··· SOURCE MATERIAL ···
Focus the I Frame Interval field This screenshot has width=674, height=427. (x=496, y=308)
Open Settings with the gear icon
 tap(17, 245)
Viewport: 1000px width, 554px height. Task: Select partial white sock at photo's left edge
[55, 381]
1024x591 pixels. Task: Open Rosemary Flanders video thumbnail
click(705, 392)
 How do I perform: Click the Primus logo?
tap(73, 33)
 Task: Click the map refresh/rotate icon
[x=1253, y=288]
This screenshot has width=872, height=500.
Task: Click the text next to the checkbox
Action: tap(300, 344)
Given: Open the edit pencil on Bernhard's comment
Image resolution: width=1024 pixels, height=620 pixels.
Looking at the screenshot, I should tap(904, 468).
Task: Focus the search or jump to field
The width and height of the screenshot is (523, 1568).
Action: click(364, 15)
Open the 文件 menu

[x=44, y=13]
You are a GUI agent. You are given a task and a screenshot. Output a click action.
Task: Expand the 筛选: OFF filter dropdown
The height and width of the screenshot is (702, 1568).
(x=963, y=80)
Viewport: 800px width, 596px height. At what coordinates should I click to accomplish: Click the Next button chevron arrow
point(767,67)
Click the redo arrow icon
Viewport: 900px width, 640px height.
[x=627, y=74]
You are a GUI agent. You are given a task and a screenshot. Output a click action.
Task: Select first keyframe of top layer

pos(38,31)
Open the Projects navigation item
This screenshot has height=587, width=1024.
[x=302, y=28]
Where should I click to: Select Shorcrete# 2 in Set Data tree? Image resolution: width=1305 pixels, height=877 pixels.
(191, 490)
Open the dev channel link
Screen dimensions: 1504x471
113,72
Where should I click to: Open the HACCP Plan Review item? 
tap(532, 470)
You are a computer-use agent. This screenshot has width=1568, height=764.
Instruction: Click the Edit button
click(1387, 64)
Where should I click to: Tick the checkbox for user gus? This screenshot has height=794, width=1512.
···
DIRECTIONS: Everything in the data should be copied exactly. Leave nothing out.

ANSWER:
Focus the I Frame Interval field This screenshot has width=674, height=427. (x=496, y=308)
Open Settings with the gear icon
 tap(17, 245)
Viewport: 1000px width, 554px height. Task: Select partial white sock at photo's left edge
[55, 381]
1024x591 pixels. Task: Open Rosemary Flanders video thumbnail
click(705, 392)
 How do I perform: Click the Primus logo?
tap(73, 33)
 Task: Click the map refresh/rotate icon
[x=1253, y=288]
This screenshot has width=872, height=500.
Task: Click the text next to the checkbox
Action: tap(300, 344)
Given: Open the edit pencil on Bernhard's comment
Image resolution: width=1024 pixels, height=620 pixels.
Looking at the screenshot, I should tap(904, 468).
Task: Focus the search or jump to field
The width and height of the screenshot is (523, 1568).
Action: click(364, 15)
Open the 文件 menu

[x=44, y=13]
You are a GUI agent. You are given a task and a screenshot. Output a click action.
Task: Expand the 筛选: OFF filter dropdown
The height and width of the screenshot is (702, 1568).
(x=963, y=80)
Viewport: 800px width, 596px height. At what coordinates should I click to accomplish: Click the Next button chevron arrow
point(767,67)
Click the redo arrow icon
Viewport: 900px width, 640px height.
[x=627, y=74]
You are a GUI agent. You are given a task and a screenshot. Output a click action.
Task: Select first keyframe of top layer

pos(38,31)
Open the Projects navigation item
This screenshot has height=587, width=1024.
[x=302, y=28]
Where should I click to: Select Shorcrete# 2 in Set Data tree? Image resolution: width=1305 pixels, height=877 pixels.
(191, 490)
Open the dev channel link
Screen dimensions: 1504x471
113,72
Where should I click to: Open the HACCP Plan Review item? 
tap(532, 470)
You are a computer-use agent. This screenshot has width=1568, height=764.
Instruction: Click the Edit button
click(1387, 64)
Where should I click to: Tick the checkbox for user gus? This screenshot has height=794, width=1512.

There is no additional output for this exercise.